In April 2012, the CPUC issued a decision expanding the scope of the rulemaking proceeding to incorporate the provisions of California Senate Bill (SB) 705, which requires gas utilities to develop and implement a plan for the safe and reliable operation of their gas pipeline facilities. SDG&E and SoCalGas submitted their pipeline safety plans in June 2012. The CPUC decision also orders the utilities to undergo independent management and financial audits to assure that the utilities are fully meeting their safety responsibilities. CPSD will select the independent auditors and will oversee the audits. A schedule for the audits has not been established. In December 2012, the CPUC issued a final decision accepting the utility safety plans filed pursuant to SB 705.
 
We provide additional information regarding these rulemaking proceedings and the California Utilities’ PSEP in Note 14 of the Notes to Consolidated Financial Statements in the Annual Report.
 
 
Utility Incentive Mechanisms
 
The CPUC applies performance-based measures and incentive mechanisms to all California investor-owned utilities, under which the California Utilities have earnings potential above authorized base margins if they achieve or exceed specific performance and operating goals.
 
We provide additional information regarding these incentive mechanisms in Note 14 of the Notes to Consolidated Financial Statements in the Annual Report, and below.
 
Natural Gas Procurement
 
In the first quarter of 2012, SoCalGas recorded its Gas Cost Incentive Mechanism (GCIM) award of $6.2 million for natural gas procured for its core customers during the 12-month period ending March 31, 2011. In July 2013, the CPUC approved SoCalGas’ application requesting a GCIM award of $5.4 million for the 12-month period ending March 31, 2012, which SoCalGas recorded in the third quarter of 2013. In June 2013, SoCalGas applied to the CPUC for approval of a GCIM award of $5.8 million for natural gas procured for its core customers during the 12-month period ending March 31, 2013. SoCalGas expects a CPUC decision on this application in the first half of 2014.

> What this exercise asks:
A. Summarize the passage in two sentences.
B. Rewrite the part of the passage starting at "We provide additional information regarding these rulemaking" and ending at "the Annual Report.", substituting "regulatory proceedings" for "rulemaking proceedings".

> Dataset excerpt:
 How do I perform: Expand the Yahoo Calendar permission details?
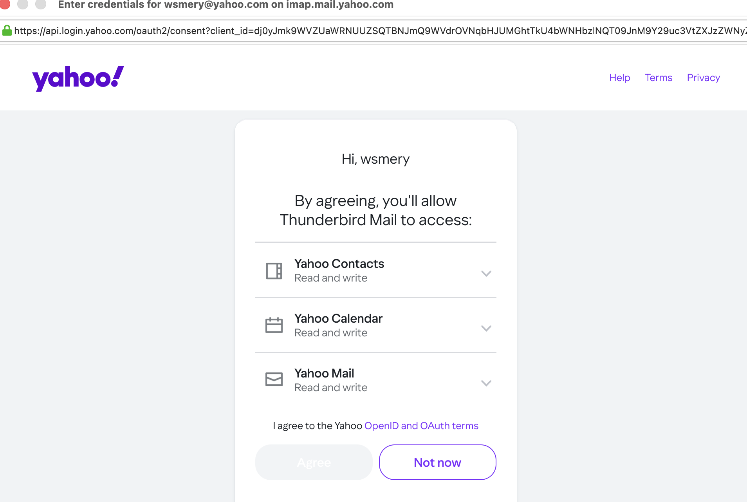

> Answers to the exercises:
A. In April 2012 the CPUC expanded its rulemaking proceeding to incorporate SB 705, under which SDG&E and SoCalGas filed pipeline safety plans in June 2012 that the CPUC accepted in December 2012, and it also ordered the utilities to undergo independent management and financial audits, with auditors selected and overseen by CPSD. The CPUC applies performance-based incentive mechanisms that allow the California Utilities to earn above authorized base margins, and under its Gas Cost Incentive Mechanism SoCalGas recorded awards of $6.2 million and $5.4 million and applied for a further $5.8 million award, with a decision expected in the first half of 2014.

B.
We provide additional information regarding these regulatory proceedings and the California Utilities’ PSEP in Note 14 of the Notes to Consolidated Financial Statements in the Annual Report.